I have a matched pair of EHX EL84s that I removed from one of my amps. I noticed after I had removed it, one of the legs was broken off. There doesn't seem to be any damage to the tube itself, just the leg is snapped off. 

I threw those tubes into a Blues Jr that I'm working on and saw that the "broken leg" doesn't seem to be part of the circuit, it just soldered to the PCB, presumably to help keep the tube in place.

The amp seems to sound ok but to be honest, I am not 100% sure because it was dead when I got it and this is the first time that I fired it up successfully.

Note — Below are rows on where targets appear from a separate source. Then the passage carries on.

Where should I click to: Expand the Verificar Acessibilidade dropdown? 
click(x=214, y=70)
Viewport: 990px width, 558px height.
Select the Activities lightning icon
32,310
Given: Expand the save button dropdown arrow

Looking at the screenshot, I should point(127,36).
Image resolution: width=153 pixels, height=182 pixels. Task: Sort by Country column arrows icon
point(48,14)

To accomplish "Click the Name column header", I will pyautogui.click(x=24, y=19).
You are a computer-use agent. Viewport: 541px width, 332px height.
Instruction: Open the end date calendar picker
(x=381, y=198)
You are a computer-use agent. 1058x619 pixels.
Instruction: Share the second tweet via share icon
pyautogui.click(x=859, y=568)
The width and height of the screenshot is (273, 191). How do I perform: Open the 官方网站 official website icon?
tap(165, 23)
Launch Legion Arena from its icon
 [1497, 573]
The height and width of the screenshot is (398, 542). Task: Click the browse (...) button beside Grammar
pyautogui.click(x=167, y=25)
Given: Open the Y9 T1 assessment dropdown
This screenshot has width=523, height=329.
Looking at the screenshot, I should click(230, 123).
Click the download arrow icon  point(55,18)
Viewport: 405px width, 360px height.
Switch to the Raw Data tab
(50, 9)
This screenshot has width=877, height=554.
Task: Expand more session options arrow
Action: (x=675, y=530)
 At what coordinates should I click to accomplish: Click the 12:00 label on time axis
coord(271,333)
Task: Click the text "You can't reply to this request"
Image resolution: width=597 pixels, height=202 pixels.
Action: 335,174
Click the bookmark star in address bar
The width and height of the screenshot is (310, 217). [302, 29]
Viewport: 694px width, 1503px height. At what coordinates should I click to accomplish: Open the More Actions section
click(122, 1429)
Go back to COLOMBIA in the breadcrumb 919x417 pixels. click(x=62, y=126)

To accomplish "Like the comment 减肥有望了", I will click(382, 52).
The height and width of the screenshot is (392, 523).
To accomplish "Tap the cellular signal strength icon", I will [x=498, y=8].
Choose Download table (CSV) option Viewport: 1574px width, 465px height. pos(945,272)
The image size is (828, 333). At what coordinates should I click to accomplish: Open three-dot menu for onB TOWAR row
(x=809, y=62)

I figured that since that particular leg does not appear to be part of the circuit and the glass enclosure is not damaged, it should be ok. 

So are there any tube connaisseurs that can comment on this?


----------



## -James (Dec 11, 2014)

Hi,

Sounds like you broke off pins 1, 6, or 8. None of these are connected internally. 

You could break off pin 9 and operate it as a triode, but I'd use a switch instead.:smile-new:

-James


----------



## nonreverb (Sep 19, 2006)

Just check around the stump to make sure they're are no small stress cracks. If their are, it may slowly loose it's vacuum which will present itself rather quickly after a certain threshold is reached.


----------



## Stratin2traynor (Sep 27, 2006)

How will that present itself? Will the tube just fizz out or burn out?


----------



## dtsaudio (Apr 15, 2009)

Loss of vacuum in a tube is evident from the almost instantaneous creation of a white powder film inside the tube. The tube is then scrap.


----------



## nonreverb (Sep 19, 2006)

Interestingly, I observed a tube with a small hairline crack that very slowly lost it's vacuum. However, it was out of circuit. I suspect if it was plugged in it would fail far more rapidly....


----------



## Stratin2traynor (Sep 27, 2006)

Interesting. My tube is still crystal clear so I guess it's ok. I do, however, have a 6V6 somewhere that has that problem. I think it might be toast. I haven't plugged it into anything for a while.


----------



## Church-Audio (Sep 27, 2014)

replace the tubes.... really if you broke a leg off its a sign from god that it needs to be replaced replace them both. My favorite tube for that amp is a Tungsol or JJ EL84. www.thetubestore.com while your at it take it to a tech and get them to bias this amp properly. Your tubes will last longer and the amp will sound better.


----------



## Stratin2traynor (Sep 27, 2006)

Sound advice - no pun intended. Alright maybe just a little. I was hoping to be able to use those tubes but you're probably right. Time to dump them. As for biasing, I have the Billm mods coming in the mail, one of which has to do with biasing the amp.


----------